### REQUIRED ACTION
Begin at the line below that has "besanavilloria (438, 164)" and stop after the line that has "For every named target in this 1280×2498". Please restate only those lines, word for word.

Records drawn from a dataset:
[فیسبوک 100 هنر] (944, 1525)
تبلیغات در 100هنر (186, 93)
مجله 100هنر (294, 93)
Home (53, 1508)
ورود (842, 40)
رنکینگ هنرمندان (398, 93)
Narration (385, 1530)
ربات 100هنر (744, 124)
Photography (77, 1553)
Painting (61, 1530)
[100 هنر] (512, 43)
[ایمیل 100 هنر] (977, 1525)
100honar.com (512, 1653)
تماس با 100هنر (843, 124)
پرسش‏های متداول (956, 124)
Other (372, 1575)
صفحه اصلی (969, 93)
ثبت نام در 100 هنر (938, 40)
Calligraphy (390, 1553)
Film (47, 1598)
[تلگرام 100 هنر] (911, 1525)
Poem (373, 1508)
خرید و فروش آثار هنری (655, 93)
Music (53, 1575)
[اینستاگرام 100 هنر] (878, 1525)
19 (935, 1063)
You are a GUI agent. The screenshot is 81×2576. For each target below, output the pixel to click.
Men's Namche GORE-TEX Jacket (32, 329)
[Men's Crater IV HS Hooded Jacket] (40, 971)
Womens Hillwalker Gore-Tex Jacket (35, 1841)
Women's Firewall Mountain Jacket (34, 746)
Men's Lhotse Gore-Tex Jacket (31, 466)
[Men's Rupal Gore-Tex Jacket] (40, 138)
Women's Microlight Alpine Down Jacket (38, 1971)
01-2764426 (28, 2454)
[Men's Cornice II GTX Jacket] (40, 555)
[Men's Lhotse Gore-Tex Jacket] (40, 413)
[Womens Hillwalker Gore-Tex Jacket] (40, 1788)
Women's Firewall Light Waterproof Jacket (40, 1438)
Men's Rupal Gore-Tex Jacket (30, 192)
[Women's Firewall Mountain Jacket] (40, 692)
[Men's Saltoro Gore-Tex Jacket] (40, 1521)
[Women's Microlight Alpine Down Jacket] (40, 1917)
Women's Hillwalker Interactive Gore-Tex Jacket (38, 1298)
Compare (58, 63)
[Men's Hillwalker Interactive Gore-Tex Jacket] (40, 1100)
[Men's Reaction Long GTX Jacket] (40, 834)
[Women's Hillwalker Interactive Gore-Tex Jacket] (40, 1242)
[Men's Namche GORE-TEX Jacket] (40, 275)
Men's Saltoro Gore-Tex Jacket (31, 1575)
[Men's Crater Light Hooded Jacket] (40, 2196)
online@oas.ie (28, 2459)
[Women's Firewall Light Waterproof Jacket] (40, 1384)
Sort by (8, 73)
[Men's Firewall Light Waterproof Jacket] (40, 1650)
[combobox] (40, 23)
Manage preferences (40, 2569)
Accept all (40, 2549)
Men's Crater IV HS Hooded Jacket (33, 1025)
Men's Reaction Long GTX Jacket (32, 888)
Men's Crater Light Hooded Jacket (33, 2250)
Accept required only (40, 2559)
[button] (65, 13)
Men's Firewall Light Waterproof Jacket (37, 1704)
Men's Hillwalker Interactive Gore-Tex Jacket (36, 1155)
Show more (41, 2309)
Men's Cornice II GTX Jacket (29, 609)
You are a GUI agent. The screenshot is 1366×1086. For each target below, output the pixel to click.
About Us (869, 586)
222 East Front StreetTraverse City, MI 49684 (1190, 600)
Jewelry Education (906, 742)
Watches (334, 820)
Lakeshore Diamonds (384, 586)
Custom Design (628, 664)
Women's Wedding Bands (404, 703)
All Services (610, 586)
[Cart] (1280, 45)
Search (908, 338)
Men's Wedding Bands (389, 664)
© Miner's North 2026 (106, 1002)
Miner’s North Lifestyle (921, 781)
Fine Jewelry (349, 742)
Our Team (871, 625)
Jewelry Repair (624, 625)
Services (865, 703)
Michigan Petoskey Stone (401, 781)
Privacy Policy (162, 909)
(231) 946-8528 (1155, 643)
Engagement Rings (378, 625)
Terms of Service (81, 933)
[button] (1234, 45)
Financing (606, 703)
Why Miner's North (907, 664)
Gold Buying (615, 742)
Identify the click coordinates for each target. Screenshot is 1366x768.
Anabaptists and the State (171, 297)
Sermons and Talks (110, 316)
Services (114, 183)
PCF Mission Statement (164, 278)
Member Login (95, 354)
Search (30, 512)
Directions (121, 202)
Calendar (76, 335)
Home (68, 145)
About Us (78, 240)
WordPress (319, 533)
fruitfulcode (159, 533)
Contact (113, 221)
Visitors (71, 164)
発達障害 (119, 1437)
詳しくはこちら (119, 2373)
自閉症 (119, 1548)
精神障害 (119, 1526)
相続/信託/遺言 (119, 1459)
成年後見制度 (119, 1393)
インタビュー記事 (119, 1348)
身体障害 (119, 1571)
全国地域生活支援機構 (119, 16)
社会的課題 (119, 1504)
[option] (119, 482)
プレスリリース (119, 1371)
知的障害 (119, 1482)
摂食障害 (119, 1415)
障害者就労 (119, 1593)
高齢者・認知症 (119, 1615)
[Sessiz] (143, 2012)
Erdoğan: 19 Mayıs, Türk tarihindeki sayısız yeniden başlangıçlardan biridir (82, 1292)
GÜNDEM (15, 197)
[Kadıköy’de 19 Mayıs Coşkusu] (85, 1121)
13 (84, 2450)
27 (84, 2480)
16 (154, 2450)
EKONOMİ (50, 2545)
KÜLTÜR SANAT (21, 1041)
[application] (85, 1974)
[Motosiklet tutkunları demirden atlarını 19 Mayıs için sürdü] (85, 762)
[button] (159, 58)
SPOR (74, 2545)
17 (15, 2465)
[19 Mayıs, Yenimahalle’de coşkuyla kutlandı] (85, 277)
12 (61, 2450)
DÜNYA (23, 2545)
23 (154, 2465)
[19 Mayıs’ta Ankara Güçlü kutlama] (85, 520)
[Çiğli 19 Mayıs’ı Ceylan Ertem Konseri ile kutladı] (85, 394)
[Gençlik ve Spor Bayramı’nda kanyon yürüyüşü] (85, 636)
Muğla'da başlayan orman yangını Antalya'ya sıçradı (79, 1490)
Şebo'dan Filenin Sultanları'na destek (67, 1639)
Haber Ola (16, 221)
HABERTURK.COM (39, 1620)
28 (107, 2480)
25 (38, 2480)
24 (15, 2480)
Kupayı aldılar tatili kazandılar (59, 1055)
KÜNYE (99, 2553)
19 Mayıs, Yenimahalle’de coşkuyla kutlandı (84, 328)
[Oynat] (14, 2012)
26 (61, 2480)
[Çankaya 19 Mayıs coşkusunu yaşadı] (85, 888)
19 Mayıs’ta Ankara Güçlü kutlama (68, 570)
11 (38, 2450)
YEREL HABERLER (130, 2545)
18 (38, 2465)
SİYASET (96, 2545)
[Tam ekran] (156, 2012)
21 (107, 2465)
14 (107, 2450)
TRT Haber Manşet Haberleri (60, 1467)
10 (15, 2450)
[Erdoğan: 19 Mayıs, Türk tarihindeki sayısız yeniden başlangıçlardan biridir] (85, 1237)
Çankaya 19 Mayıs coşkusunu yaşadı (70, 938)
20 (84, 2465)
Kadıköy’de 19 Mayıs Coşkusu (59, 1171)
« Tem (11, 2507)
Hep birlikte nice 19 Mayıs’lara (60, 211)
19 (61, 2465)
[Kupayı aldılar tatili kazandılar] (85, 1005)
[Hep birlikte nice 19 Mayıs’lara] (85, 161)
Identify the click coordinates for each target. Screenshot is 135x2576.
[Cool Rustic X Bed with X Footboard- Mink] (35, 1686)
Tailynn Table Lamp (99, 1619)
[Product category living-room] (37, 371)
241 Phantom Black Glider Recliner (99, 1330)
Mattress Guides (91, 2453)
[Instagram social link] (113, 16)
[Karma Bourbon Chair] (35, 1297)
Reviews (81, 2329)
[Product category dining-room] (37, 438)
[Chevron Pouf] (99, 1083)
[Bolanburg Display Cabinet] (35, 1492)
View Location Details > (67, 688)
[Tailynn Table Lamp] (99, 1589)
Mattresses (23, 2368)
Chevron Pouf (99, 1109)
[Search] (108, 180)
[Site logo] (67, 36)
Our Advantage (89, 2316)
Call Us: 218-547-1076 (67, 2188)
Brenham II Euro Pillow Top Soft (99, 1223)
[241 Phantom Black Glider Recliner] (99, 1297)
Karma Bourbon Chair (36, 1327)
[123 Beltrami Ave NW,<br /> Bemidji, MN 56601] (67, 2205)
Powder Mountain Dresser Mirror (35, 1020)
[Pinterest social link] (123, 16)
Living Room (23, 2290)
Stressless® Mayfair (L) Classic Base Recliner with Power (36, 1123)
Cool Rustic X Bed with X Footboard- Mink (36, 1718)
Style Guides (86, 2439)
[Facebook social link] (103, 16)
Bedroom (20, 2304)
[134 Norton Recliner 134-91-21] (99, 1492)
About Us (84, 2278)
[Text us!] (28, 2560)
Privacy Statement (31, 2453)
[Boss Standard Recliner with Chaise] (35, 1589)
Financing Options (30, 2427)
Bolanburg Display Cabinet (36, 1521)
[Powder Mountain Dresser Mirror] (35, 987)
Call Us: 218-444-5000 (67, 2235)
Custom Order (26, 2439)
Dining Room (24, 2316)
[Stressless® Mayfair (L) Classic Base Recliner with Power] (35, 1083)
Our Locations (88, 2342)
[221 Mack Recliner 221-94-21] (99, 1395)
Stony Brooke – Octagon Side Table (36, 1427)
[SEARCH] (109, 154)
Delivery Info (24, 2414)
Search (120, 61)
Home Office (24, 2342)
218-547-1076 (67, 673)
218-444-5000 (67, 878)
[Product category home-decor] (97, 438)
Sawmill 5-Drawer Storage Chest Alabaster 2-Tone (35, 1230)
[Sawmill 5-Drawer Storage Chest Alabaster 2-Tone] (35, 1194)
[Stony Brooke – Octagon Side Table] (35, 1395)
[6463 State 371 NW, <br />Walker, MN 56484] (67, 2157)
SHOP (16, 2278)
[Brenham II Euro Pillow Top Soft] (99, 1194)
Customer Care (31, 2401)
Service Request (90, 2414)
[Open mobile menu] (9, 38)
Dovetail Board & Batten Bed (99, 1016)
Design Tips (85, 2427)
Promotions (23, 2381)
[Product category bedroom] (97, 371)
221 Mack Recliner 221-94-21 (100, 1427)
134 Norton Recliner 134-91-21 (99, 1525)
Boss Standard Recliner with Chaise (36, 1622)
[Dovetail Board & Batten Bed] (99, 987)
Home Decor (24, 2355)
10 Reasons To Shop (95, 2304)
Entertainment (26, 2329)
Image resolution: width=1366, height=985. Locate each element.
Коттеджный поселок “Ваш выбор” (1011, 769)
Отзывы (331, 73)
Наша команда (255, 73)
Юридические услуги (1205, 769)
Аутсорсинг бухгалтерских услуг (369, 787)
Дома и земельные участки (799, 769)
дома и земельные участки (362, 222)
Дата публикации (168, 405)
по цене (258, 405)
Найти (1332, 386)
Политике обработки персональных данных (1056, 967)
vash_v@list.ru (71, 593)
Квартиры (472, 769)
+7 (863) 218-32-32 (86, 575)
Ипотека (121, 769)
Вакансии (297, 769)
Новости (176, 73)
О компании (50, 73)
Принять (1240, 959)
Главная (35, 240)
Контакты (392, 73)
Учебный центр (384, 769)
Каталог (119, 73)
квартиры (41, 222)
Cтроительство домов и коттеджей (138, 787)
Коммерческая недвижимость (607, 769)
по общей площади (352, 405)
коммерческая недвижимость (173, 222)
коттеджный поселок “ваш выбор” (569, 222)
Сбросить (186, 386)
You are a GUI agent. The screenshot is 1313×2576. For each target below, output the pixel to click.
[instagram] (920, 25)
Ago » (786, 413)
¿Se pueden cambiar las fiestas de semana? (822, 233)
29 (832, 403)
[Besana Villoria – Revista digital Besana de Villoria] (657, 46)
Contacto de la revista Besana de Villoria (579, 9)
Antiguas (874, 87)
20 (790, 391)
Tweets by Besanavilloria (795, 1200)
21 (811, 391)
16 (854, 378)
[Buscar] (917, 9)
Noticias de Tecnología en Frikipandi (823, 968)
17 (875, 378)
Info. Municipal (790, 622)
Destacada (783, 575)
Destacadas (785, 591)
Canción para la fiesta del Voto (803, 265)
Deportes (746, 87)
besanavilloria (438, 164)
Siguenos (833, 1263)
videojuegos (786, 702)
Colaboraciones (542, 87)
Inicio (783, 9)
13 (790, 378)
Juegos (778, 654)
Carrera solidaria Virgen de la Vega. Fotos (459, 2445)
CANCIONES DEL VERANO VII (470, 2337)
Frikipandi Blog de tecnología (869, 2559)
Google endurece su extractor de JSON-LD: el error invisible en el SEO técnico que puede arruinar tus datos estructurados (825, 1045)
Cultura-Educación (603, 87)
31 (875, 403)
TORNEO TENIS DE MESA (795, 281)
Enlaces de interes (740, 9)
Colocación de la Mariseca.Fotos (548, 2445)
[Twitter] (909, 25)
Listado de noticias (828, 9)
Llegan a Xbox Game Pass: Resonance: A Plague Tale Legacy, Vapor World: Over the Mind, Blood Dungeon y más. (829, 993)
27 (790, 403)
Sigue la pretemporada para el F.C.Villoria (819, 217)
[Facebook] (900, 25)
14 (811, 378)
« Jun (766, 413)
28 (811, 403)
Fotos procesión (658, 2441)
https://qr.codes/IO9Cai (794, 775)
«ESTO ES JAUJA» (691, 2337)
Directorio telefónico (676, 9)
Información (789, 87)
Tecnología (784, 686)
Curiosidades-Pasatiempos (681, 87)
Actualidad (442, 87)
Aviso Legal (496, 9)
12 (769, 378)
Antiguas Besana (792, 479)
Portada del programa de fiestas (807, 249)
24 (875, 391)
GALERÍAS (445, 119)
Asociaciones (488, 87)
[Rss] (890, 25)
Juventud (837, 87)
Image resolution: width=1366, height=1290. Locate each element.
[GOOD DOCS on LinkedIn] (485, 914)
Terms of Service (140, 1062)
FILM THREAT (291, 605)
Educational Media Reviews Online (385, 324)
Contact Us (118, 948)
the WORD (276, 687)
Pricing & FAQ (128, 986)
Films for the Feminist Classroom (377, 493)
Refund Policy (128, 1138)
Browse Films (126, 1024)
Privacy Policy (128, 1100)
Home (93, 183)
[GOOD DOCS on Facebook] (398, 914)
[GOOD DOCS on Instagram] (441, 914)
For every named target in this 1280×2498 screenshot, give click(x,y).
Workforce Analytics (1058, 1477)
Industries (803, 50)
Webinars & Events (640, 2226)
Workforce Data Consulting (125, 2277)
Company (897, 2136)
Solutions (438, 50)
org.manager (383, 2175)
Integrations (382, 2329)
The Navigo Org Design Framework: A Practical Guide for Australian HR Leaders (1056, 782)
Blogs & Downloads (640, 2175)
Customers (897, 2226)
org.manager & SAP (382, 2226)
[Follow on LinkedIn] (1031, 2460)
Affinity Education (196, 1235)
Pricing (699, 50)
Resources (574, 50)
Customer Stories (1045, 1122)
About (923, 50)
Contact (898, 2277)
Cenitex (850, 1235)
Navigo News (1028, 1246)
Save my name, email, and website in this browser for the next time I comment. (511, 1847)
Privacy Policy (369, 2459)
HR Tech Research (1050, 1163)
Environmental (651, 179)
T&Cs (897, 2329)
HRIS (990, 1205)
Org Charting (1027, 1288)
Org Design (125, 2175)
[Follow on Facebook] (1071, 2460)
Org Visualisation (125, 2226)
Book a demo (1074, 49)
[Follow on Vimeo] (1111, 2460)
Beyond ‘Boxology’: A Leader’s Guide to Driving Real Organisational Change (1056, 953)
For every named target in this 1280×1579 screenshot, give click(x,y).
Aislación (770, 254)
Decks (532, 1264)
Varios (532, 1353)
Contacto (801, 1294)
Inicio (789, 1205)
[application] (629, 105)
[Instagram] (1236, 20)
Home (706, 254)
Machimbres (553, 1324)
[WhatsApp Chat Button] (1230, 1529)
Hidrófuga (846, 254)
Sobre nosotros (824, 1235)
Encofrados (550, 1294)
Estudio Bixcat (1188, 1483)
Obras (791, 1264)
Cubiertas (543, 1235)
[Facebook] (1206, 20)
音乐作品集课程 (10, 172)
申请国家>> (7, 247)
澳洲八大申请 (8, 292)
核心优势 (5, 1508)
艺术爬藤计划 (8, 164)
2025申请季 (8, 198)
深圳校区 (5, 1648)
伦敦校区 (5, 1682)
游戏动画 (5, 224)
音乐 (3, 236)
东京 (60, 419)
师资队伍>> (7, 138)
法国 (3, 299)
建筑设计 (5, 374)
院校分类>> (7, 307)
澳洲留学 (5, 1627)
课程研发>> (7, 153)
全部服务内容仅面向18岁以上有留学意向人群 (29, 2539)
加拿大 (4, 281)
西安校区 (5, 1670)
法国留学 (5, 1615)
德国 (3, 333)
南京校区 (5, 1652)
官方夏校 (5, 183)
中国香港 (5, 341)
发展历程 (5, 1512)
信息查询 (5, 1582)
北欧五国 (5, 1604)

### ANSWER BOX
besanavilloria (438, 164)
Siguenos (833, 1263)
videojuegos (786, 702)
Colaboraciones (542, 87)
Inicio (783, 9)
13 (790, 378)
Juegos (778, 654)
Carrera solidaria Virgen de la Vega. Fotos (459, 2445)
CANCIONES DEL VERANO VII (470, 2337)
Frikipandi Blog de tecnología (869, 2559)
Google endurece su extractor de JSON-LD: el error invisible en el SEO técnico que puede arruinar tus datos estructurados (825, 1045)
Cultura-Educación (603, 87)
31 (875, 403)
TORNEO TENIS DE MESA (795, 281)
Enlaces de interes (740, 9)
Colocación de la Mariseca.Fotos (548, 2445)
[Twitter] (909, 25)
Listado de noticias (828, 9)
Llegan a Xbox Game Pass: Resonance: A Plague Tale Legacy, Vapor World: Over the Mind, Blood Dungeon y más. (829, 993)
27 (790, 403)
Sigue la pretemporada para el F.C.Villoria (819, 217)
[Facebook] (900, 25)
14 (811, 378)
« Jun (766, 413)
28 (811, 403)
Fotos procesión (658, 2441)
https://qr.codes/IO9Cai (794, 775)
«ESTO ES JAUJA» (691, 2337)
Directorio telefónico (676, 9)
Información (789, 87)
Tecnología (784, 686)
Curiosidades-Pasatiempos (681, 87)
Actualidad (442, 87)
Aviso Legal (496, 9)
12 (769, 378)
Antiguas Besana (792, 479)
Portada del programa de fiestas (807, 249)
24 (875, 391)
GALERÍAS (445, 119)
Asociaciones (488, 87)
[Rss] (890, 25)
Juventud (837, 87)
Image resolution: width=1366, height=1290. Locate each element.
[GOOD DOCS on LinkedIn] (485, 914)
Terms of Service (140, 1062)
FILM THREAT (291, 605)
Educational Media Reviews Online (385, 324)
Contact Us (118, 948)
the WORD (276, 687)
Pricing & FAQ (128, 986)
Films for the Feminist Classroom (377, 493)
Refund Policy (128, 1138)
Browse Films (126, 1024)
Privacy Policy (128, 1100)
Home (93, 183)
[GOOD DOCS on Facebook] (398, 914)
[GOOD DOCS on Instagram] (441, 914)
For every named target in this 1280×2498 screenshot, give click(x,y).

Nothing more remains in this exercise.